Set problem A:
In the news article about the unerased hard drive, which contractor sold the drive to the agency?
Set problem B:
In the news article about the unerased hard drive, rewrite the passage that begins at the words "Oct 02, 2009" and stops after "a news report.", with "defective" changed to "faulty".
Set problem C:
Name every organization, news outlet and computer system mentioned in the news article about the unerased hard drive.

Extract to read:
##########
Records of more than 70 million military personnel may be at risk after loss of unerased hard drive, report says

Oct 02, 2009 | 05:07 PM

By Tim Wilson
DarkReading

A defective hard drive containing the personal information of some 70 million U.S. military personnel was returned to a contractor for repair and recycling -- without being erased first, according to a news report.

According to a report in Wired.com, the inspector general of the National Archives and Records Administration is investigating a potential data breach of a hard drive that helped power eVetRecs, the system veterans use to request copies of their health records and discharge papers.

When the drive failed last November, the agency returned the drive to the contractor, GMRI, which sold it to them, for repair. GMRI determined it couldn't be fixed, and ultimately passed it to another firm to be recycled. But Hank Bellomy, a NARA IT manager who reported the incident to the inspector general, told Wired.com that the drive was not properly erased.
##########
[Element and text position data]
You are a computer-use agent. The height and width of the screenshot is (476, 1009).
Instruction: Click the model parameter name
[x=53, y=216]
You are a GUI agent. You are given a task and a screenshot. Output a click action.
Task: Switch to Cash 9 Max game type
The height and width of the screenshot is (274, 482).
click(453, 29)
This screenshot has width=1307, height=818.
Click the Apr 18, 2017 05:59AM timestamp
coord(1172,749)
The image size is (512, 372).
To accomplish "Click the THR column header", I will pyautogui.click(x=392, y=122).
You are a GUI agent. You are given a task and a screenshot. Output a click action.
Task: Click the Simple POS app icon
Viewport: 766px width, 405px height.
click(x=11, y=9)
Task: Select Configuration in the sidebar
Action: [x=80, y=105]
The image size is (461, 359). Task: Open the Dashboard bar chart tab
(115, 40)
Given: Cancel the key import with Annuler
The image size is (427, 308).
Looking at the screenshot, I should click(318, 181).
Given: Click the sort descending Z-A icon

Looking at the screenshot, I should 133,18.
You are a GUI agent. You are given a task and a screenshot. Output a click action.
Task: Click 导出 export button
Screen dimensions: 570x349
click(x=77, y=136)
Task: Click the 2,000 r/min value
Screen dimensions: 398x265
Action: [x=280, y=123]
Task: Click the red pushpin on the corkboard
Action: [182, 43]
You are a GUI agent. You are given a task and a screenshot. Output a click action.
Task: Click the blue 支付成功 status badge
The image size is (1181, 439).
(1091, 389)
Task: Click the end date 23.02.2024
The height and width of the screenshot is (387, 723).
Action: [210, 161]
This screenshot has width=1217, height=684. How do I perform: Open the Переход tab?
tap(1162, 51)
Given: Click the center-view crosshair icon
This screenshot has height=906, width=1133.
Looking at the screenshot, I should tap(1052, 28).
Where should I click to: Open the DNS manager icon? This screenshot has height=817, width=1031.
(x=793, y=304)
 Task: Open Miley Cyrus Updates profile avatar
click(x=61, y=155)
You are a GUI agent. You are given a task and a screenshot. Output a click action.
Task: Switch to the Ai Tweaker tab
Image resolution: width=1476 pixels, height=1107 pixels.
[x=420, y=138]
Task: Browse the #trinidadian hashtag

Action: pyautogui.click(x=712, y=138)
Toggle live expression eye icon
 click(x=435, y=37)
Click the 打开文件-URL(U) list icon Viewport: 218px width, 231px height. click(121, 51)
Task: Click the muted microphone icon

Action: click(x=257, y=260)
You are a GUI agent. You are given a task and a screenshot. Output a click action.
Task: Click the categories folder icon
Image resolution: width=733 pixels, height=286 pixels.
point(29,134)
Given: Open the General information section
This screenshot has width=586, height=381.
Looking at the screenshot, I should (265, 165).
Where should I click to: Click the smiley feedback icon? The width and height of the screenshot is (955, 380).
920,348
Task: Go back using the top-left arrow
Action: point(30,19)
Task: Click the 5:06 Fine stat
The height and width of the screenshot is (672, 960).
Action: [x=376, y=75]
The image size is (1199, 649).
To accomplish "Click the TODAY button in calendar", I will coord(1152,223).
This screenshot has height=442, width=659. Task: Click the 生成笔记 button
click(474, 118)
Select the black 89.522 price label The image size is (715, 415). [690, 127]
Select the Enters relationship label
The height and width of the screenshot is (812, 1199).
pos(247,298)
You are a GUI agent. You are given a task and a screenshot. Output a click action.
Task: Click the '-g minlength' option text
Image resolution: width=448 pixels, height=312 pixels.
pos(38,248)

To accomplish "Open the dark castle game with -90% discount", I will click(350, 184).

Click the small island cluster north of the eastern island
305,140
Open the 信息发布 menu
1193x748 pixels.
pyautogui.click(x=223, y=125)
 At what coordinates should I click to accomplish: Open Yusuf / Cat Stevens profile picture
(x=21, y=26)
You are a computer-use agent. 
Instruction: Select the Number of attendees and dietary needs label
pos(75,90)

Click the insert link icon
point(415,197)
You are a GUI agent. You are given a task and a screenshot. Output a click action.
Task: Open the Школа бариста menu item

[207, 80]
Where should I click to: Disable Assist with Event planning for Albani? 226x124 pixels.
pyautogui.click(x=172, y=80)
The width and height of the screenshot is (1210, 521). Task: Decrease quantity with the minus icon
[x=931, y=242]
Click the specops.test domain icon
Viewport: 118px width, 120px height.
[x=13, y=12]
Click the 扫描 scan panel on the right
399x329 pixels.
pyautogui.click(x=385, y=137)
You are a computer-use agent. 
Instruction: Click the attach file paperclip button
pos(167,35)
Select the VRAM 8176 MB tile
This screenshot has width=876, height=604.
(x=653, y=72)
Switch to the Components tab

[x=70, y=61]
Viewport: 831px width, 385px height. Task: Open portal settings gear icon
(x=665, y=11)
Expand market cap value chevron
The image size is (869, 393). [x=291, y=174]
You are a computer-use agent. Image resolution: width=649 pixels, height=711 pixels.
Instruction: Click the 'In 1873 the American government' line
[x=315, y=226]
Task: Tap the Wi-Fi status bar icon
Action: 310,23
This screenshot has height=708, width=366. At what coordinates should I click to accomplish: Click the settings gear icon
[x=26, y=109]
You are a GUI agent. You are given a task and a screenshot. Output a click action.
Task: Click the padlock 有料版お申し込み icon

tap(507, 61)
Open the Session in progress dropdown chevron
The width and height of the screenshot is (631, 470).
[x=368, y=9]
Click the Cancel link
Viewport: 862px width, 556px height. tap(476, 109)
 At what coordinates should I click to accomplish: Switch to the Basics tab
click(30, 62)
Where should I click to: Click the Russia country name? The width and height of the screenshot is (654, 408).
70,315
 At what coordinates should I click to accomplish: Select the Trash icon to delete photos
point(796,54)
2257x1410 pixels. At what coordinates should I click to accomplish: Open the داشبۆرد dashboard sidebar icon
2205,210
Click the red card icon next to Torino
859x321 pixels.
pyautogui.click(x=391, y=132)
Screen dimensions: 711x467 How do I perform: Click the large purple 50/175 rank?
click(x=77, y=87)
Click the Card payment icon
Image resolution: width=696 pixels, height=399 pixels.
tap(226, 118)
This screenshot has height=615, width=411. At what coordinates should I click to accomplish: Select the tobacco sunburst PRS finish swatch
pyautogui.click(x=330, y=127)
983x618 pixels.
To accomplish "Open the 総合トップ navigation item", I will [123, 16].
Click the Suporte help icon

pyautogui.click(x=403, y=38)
##########
Expected answer A:
GMRI sold the drive to the agency.

Expected answer B:
Oct 02, 2009 | 05:07 PM

By Tim Wilson
DarkReading

A faulty hard drive containing the personal information of some 70 million U.S. military personnel was returned to a contractor for repair and recycling -- without being erased first, according to a news report.

Expected answer C:
- DarkReading
- Wired.com
- National Archives and Records Administration (NARA)
- eVetRecs
- GMRI